1. An information handling system comprising:

a processor; and

a program of instructions embodied in a computer-readable medium, the instructions configured to, when read and executed by the processor: store in an image map file one or more range descriptors recording one or more physical memory address ranges storing code to be installed to a second information handling system; and store in the image map file one or more hashes, each hash associated with code stored in a respective one of the one or more physical memory address ranges.

2. The information handling system of claim 1, wherein the code is basic input/output system code.

3. An information handling system comprising:

a processor; and

a program of instructions embodied in a computer-readable medium, the instructions configured to, when read and executed by the processor: store in a first image map file one or more range descriptors recording one or more physical memory address ranges of a first memory storing code; store in the first image map file one or more hashes, each hash associated with code stored in a respective one of the one or more physical memory address ranges of the first memory; receive a second image map file, the second image map file created by: storing in the second image map file one or more range descriptors recording one or more physical memory address ranges of a second memory storing code; and storing in the second image map file one or more hashes, each hash associated with code stored in a respective one of the one or more physical memory address ranges of the second memory; and compare the first image map file to the second image map file.

4. The information handling system of claim 3, wherein the code is basic input/output system code.

5. The information handling system of claim 3, the program of instructions further configured to generate an indication that the code stored in the first memory matches the code stored in the second memory in response to determining that the first image map file matches the second image map file.

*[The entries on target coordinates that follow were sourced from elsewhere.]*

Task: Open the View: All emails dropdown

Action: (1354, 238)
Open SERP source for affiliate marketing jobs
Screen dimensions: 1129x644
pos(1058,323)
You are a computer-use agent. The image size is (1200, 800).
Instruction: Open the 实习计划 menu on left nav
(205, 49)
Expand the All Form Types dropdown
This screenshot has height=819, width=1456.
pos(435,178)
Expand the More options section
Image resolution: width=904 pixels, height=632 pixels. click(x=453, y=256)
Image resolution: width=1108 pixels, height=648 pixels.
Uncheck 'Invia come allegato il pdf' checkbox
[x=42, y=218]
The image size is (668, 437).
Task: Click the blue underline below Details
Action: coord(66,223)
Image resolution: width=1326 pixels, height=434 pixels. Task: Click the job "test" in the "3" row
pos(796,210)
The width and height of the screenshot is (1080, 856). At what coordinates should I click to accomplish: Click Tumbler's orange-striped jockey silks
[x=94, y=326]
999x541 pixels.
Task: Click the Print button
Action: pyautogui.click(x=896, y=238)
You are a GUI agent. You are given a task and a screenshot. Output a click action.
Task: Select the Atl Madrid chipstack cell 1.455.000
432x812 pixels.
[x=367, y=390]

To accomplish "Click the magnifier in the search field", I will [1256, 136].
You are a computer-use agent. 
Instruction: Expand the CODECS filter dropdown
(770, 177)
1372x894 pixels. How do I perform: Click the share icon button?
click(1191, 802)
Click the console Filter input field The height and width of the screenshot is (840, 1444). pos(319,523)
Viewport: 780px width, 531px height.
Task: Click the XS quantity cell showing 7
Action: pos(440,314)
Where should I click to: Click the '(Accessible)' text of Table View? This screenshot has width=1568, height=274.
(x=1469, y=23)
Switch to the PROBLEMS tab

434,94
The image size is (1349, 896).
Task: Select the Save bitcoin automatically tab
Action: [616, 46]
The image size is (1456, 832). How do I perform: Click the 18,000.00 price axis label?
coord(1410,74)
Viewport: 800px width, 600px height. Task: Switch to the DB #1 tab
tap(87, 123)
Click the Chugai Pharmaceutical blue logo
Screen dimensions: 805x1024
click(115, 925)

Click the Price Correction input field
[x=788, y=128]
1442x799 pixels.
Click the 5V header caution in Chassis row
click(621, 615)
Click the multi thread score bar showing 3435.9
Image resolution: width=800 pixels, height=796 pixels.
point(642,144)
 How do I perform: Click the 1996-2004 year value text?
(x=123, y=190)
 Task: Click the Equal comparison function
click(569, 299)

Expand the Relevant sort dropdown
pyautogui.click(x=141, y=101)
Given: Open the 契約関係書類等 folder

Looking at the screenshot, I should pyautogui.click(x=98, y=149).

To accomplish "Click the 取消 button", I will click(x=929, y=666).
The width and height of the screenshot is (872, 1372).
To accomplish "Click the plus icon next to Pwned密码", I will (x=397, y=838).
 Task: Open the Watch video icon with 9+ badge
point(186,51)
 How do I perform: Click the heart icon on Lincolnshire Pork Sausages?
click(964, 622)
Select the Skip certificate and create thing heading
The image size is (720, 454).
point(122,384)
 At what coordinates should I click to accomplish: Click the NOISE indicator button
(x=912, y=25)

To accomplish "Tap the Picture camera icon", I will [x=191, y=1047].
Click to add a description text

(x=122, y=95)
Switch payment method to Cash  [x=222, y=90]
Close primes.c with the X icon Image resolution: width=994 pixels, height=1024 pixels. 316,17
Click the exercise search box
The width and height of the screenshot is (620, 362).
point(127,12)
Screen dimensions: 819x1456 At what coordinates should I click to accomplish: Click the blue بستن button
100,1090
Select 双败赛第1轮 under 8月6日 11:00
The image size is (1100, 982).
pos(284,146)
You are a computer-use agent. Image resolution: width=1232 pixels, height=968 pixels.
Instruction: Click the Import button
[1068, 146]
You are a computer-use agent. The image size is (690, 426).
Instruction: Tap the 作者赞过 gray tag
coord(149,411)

6. The information handling system of claim 3, the program of instructions further configured to generate an indication that the code stored in the first memory does not match the code stored in the second memory in response to determining that the first image map file does not match the second image map file.

7. A method comprising:

storing in an image map file one or more range descriptors recording one or more physical memory address ranges storing code to be installed to a second information handling system; and

storing in the image map file one or more hashes, each hash associated with code stored in a respective one of the one or more physical memory address ranges.

8. The method of claim 7, wherein the code is basic input/output system code.

9. A method comprising:

storing in a first image map file one or more range descriptors recording one or more physical memory address ranges of a first memory storing code;

storing in the first image map file one or more hashes, each hash associated with code stored in a respective one of the one or more physical memory address ranges of the first memory;

receiving a second image map file, the second image map file created by: storing in the second image map file one or more range descriptors recording one or more physical memory address ranges of a second memory storing code; and storing in the second image map file one or more hashes, each hash associated with code stored in a respective one of the one or more physical memory address ranges of the second memory; and

comparing the first image map file to the second image map file.

10. The method of claim 9, wherein the code is basic input/output system code.

11. The method of claim 9, further comprising generating an indication that the code stored in the first memory matches the code stored in the second memory in response to determining that the first image map file matches the second image map file.

12. The method of claim 9, further comprising generating an indication that the code stored in the first memory does not match the code stored in the second memory in response to determining that the first image map file does not match the second image map file.